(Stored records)
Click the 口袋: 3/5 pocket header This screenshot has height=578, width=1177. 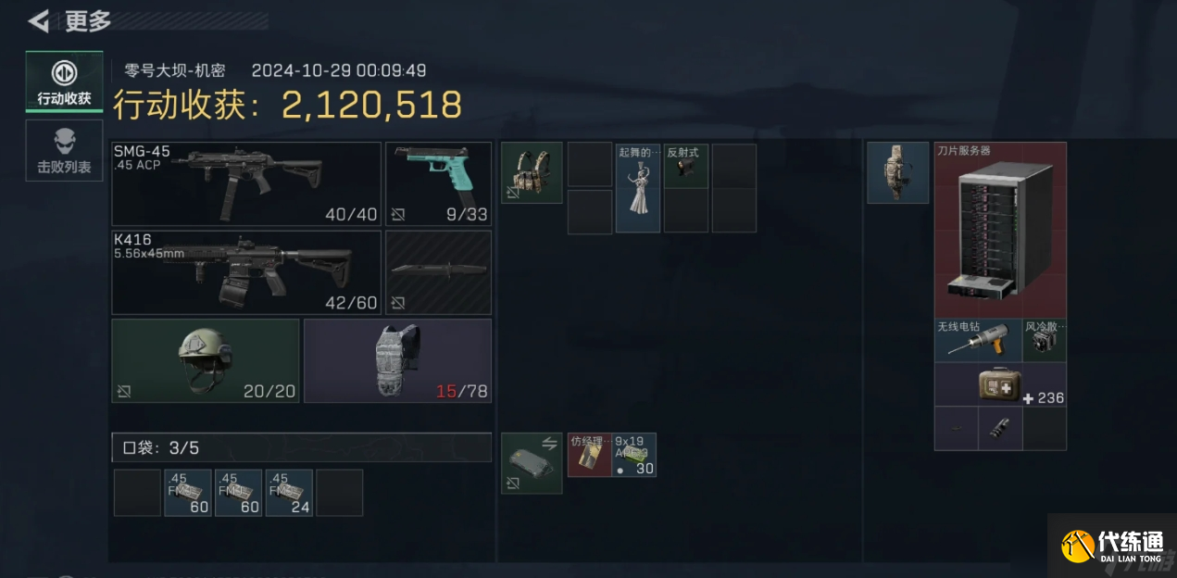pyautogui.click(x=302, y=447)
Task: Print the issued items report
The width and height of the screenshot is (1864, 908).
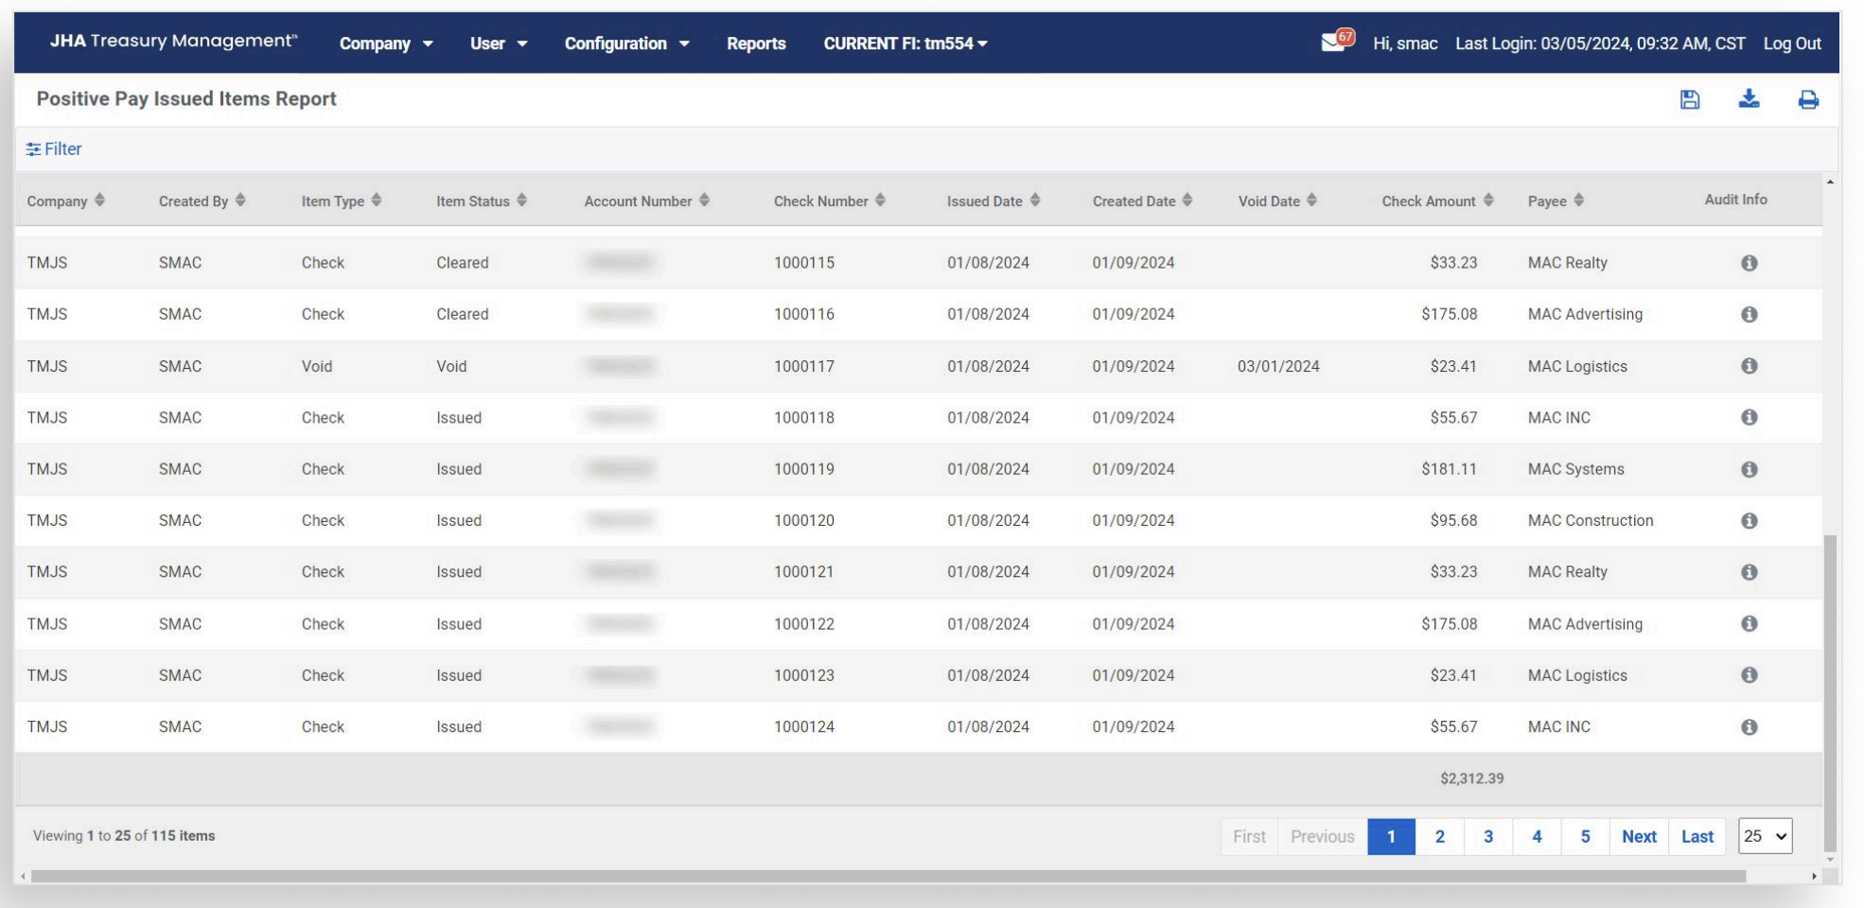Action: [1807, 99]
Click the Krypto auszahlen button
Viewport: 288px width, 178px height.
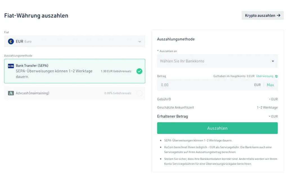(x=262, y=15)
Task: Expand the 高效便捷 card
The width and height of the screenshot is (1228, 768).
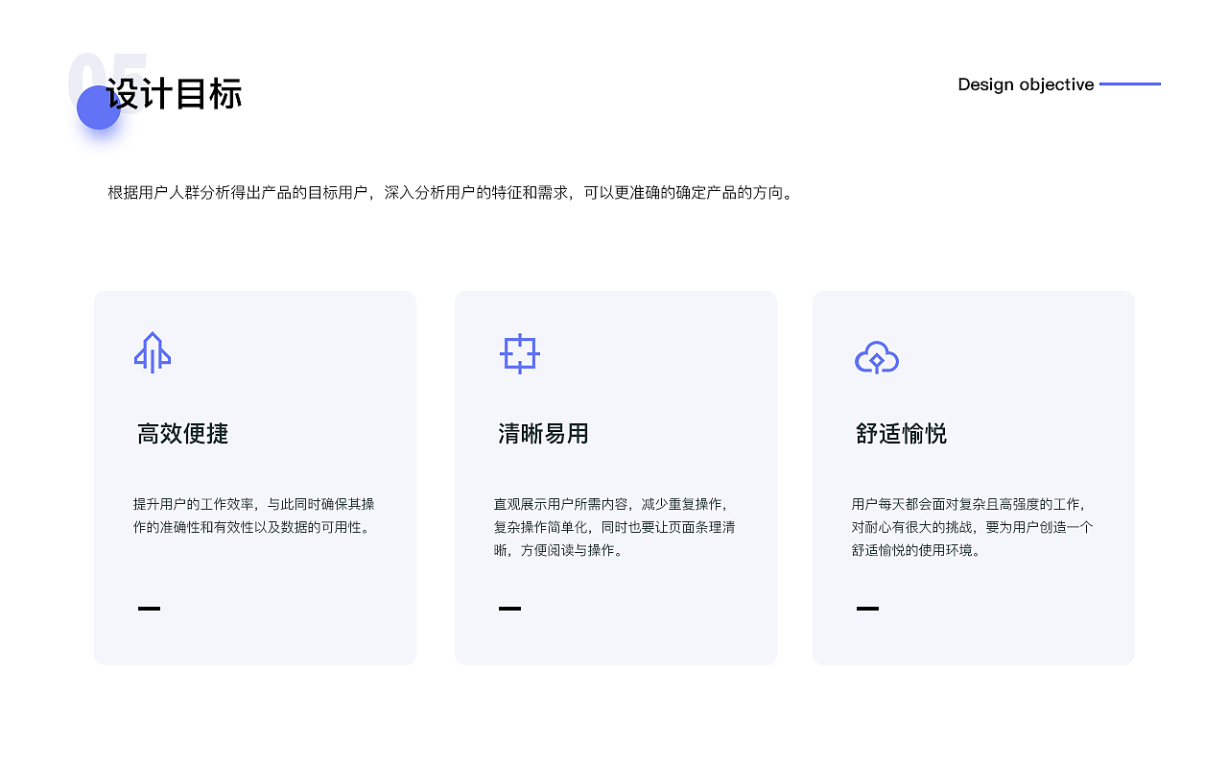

**Prompt**
Copy out, from the data above, every line holding the word "Task".

**Your response**
Task: Print the issued items report
Task: Expand the 高效便捷 card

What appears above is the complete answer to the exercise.